As I walk out the door, my heart hammers in my rib cage. He’s supposed to be meeting me outside in about five minutes but I need a moment alone just to calm myself down. I never really had a date with Brandon as such, we just sort of fell together in a really natural way. The chemistry pulled us in, it connected us, it clamped us together and wouldn’t let us go. Now, things can’t be so natural, we have all this history holding us back. If we’re going to do this, if we’re really going to go in, then it needs to be with our eyes wide open.

I bounce up and down on my feet and I swing my arms idly by my side. I want that carefree side to me back, I don’t think I’ve ever been so scared in my life.
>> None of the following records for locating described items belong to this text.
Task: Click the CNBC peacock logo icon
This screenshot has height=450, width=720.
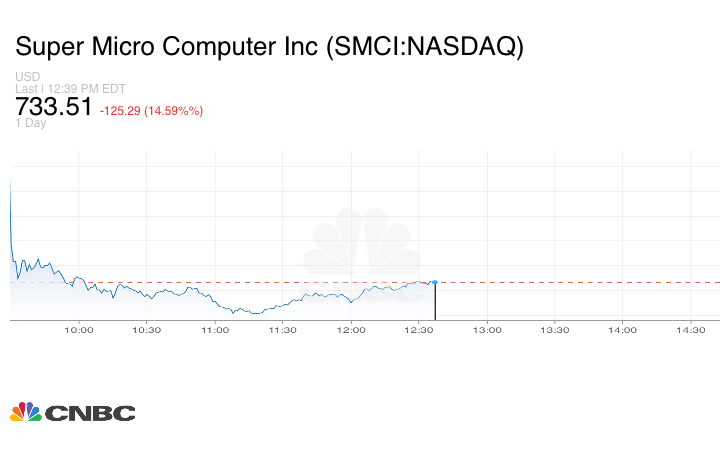Action: pyautogui.click(x=25, y=412)
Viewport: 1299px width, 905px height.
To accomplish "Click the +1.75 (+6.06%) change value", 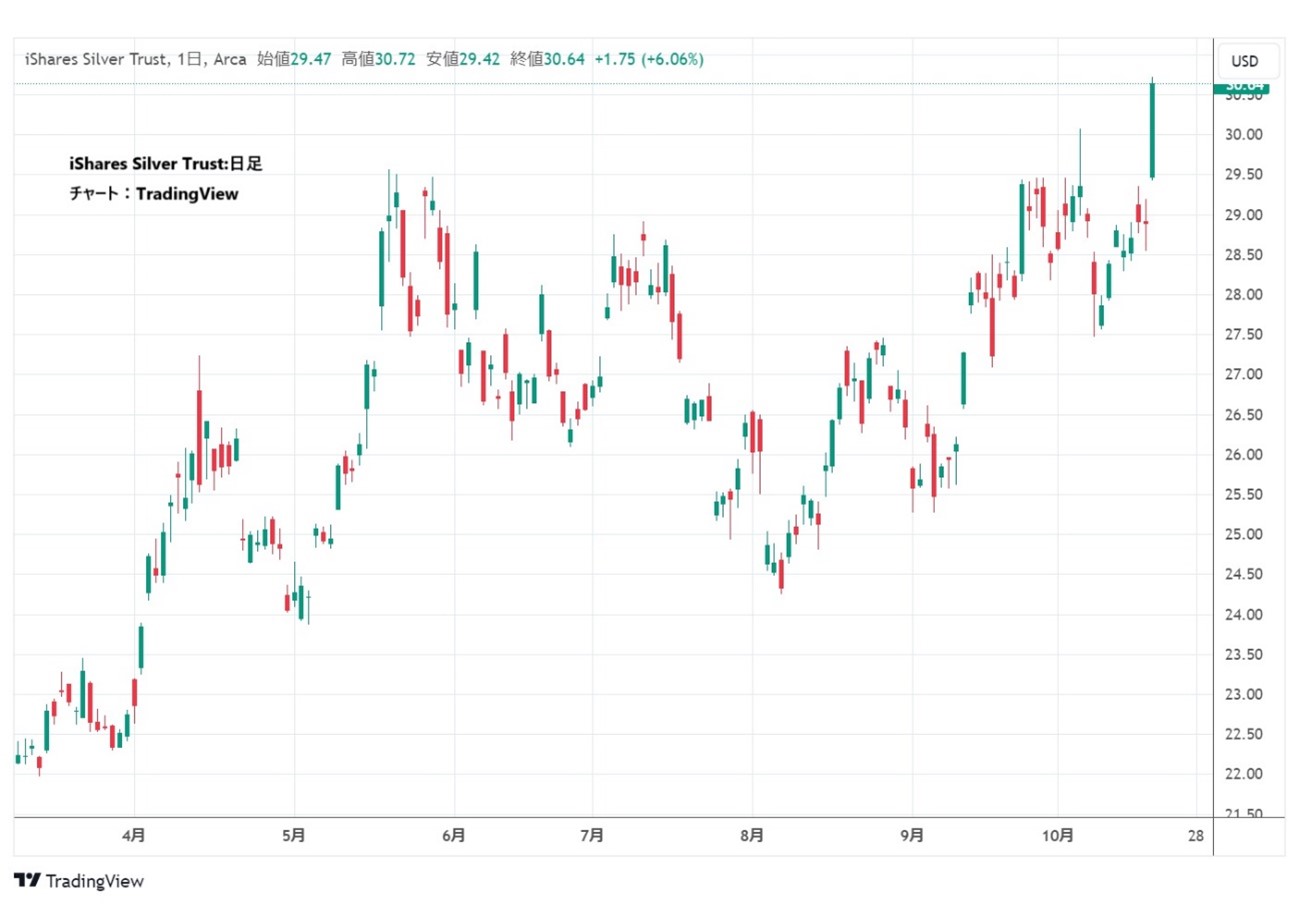I will point(648,60).
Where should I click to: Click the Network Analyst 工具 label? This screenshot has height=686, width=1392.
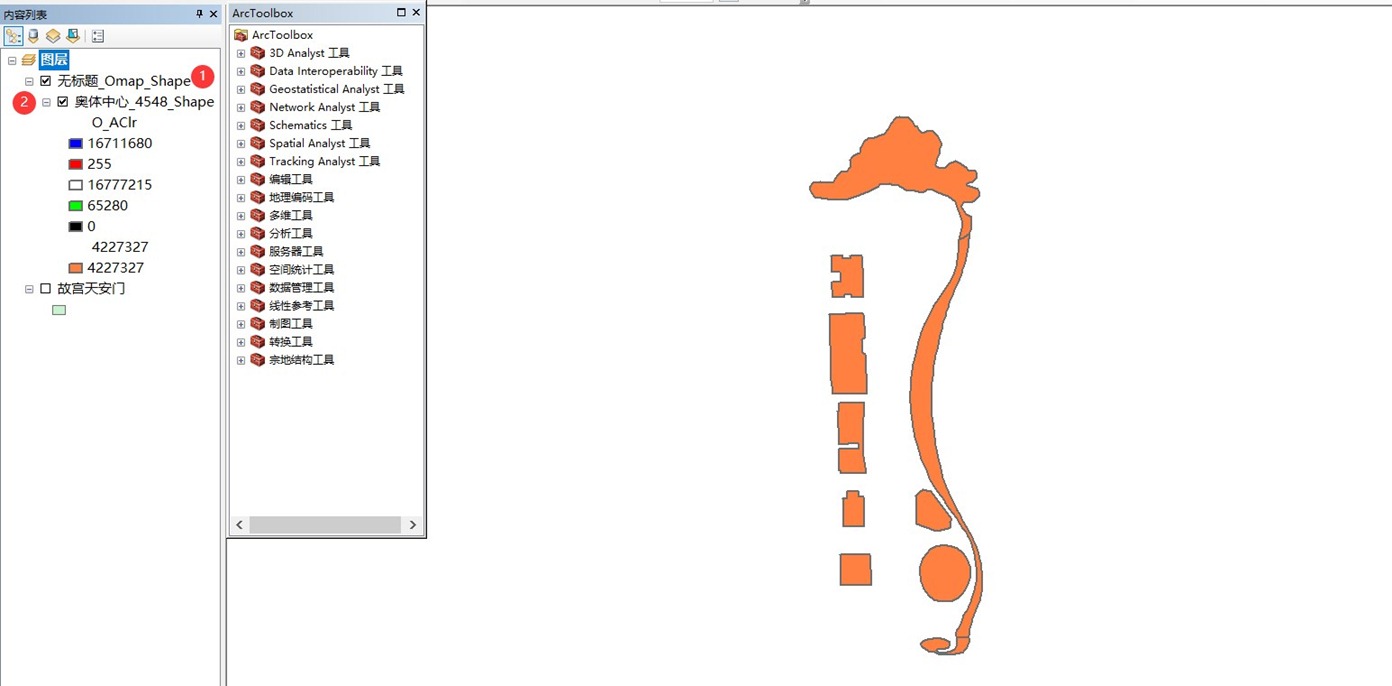tap(324, 107)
Come on, Lola. You can do this.

I hear a car in the distance which only heightens all of the terrifying emotions. My eyes scan everywhere and soon I see a black, flash looking vehicle pulling up. It looks silly outside this dirty motel, it really doesn’t fit in, which means it has to be him. I suppose it reminds me of us in a way, he’s much too flash and over the top for me, I’m just a simple country girl, but somehow we made it work once. Maybe we could do so again.

The car pulls to a halt in front of me and I curl my fingers around the hem of my dress as I wait for him to get out. My palms feel sweaty, my heart hammers violently, I feel shaky all over. This is too mush. The door open much too slowly and a leg comes out. One that’s wearing expensive looking trousers. I already know that in my cheap, high street dress that I won’t fit in with him, but I don’t think I mind. I certainly don’t feel self conscious.

Then the rest of him comes out the car and my heart leaps up into my throat. He’s devastatingly handsome, the best looking man that I’ve ever seen in my life, and I really do think that my dad might be right. It does seem that he wants to make things up to me. There’s such a love shining in his eyes that it’s almost irresistible.

“You look nice,” he says as he gets closer to me. “Beautiful actually.” He leans down and kisses me on the cheek which sends butterflies flapping everywhere inside me. “Are you ready to go?”

No, it’s too much, make an excuse, don’t do it! My brain is frantic, almost out of control. It’s screaming at me so loudly that I almost can’t ignore it. I could make an excuse, I could use my father as a way out of this… but is that what I want? Do I want to ignore the churning in my stomach, the warmth in my chest, the feelings that I haven’t ever had before?

“Erm, yes,” I reply, following my heart instead of my head with a desperate hope that it’s the right thing to do. “Let’s go.”